Ce temps passé avec moi, lui fait bien évidemment prendre du retard sur ses propres dossiers. Il reste plus tard au cabinet pour avancer. Je m'applique à tout intégrer pour ne pas le décevoir.

On est jeudi soir, il jette un œil sur la pile de dossier apparue l'espace d'une journée sur son bureau et décide que ce soir, ils attendront. Nous voilà partis pour une balade autour de l'étang qui borde la nationale. La lumière décline autour de nous, dissimulant les limites de l'étendue placide.

- C'est ici que Fiona a été faite.

Je suis surprise par cette révélation. Je souris intriguée pour l'inviter à continuer.
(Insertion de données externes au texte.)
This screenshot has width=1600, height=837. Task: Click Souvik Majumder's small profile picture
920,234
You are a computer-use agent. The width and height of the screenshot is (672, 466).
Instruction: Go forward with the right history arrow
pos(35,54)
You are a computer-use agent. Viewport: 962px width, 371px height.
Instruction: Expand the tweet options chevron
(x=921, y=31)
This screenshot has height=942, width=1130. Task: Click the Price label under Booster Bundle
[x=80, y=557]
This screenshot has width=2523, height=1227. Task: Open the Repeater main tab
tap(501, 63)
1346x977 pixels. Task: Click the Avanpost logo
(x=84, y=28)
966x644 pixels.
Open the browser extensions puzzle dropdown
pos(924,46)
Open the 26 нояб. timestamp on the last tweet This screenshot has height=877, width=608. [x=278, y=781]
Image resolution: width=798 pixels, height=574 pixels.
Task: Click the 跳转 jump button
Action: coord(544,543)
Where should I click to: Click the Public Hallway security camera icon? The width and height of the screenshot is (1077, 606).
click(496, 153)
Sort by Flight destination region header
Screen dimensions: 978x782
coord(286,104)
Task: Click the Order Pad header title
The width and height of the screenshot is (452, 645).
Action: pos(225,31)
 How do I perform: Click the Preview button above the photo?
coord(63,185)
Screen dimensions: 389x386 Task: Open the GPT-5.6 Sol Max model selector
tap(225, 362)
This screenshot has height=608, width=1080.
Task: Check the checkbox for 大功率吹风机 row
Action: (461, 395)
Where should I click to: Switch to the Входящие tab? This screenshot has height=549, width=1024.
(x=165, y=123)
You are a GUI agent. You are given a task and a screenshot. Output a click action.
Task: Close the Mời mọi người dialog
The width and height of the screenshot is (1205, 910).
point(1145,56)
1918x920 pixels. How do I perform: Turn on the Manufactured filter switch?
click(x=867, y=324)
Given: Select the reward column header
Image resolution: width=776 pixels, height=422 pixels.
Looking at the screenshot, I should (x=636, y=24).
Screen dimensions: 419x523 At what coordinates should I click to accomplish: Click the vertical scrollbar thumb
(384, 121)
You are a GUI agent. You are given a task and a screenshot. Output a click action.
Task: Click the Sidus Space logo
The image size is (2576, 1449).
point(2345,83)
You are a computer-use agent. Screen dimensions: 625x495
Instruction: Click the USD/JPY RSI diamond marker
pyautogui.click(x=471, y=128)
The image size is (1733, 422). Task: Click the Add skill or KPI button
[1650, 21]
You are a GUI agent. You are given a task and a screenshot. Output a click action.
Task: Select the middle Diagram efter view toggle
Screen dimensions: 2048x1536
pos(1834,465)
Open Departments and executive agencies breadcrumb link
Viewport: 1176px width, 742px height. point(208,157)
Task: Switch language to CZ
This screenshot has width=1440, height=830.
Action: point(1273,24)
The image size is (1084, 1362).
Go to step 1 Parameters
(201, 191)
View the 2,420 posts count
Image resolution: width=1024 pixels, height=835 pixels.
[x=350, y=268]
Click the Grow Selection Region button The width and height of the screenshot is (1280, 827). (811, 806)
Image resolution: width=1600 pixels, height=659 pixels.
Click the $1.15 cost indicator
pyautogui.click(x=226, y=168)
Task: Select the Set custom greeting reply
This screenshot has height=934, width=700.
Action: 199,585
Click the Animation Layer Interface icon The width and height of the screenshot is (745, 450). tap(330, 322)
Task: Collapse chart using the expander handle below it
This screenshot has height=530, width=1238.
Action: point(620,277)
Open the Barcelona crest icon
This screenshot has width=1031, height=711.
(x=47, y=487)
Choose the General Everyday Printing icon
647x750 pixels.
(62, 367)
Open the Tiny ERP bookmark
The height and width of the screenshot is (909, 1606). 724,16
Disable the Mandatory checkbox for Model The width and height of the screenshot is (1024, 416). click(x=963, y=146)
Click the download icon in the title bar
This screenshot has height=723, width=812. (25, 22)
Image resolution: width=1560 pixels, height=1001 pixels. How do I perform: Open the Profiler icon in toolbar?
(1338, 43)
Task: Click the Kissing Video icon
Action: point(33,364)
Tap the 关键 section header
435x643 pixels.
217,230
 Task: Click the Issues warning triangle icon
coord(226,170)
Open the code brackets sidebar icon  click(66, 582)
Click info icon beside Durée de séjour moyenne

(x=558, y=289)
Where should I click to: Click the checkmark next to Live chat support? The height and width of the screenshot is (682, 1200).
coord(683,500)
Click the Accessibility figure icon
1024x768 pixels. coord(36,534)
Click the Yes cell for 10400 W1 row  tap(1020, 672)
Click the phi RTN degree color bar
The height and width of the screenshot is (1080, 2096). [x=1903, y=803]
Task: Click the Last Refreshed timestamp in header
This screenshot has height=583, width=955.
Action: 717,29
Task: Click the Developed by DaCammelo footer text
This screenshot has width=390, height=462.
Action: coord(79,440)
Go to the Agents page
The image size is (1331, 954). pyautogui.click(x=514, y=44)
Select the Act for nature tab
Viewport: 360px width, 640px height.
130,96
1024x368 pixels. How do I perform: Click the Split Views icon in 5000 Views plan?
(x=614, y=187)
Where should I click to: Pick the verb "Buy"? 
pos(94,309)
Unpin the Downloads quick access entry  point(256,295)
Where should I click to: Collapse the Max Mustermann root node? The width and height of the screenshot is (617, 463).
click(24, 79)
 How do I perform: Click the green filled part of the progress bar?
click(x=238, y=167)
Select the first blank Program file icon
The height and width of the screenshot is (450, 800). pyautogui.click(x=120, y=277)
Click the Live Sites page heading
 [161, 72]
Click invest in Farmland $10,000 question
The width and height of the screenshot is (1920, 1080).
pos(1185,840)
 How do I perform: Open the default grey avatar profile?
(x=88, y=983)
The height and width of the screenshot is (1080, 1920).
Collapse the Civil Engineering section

- J'avais proposé à Béné de faire un tour à la sortie de son travail, poursuit-il. Elle a trouvé une photo dans la boite à gants, de nous deux l'été d'avant. Je lui ai proposé de la garder. Elle en a déduit que cela n'avait pas d'importance pour moi. Elle a commencé à pleurer puis s'est enfuit en courant. Il pleuvait des cordes. Je l'ai rattrapée et obligée à rentrer dans la voiture pour ôter ses vêtements trempés... Tu devines la suite... C'était notre première fois, et la bonne.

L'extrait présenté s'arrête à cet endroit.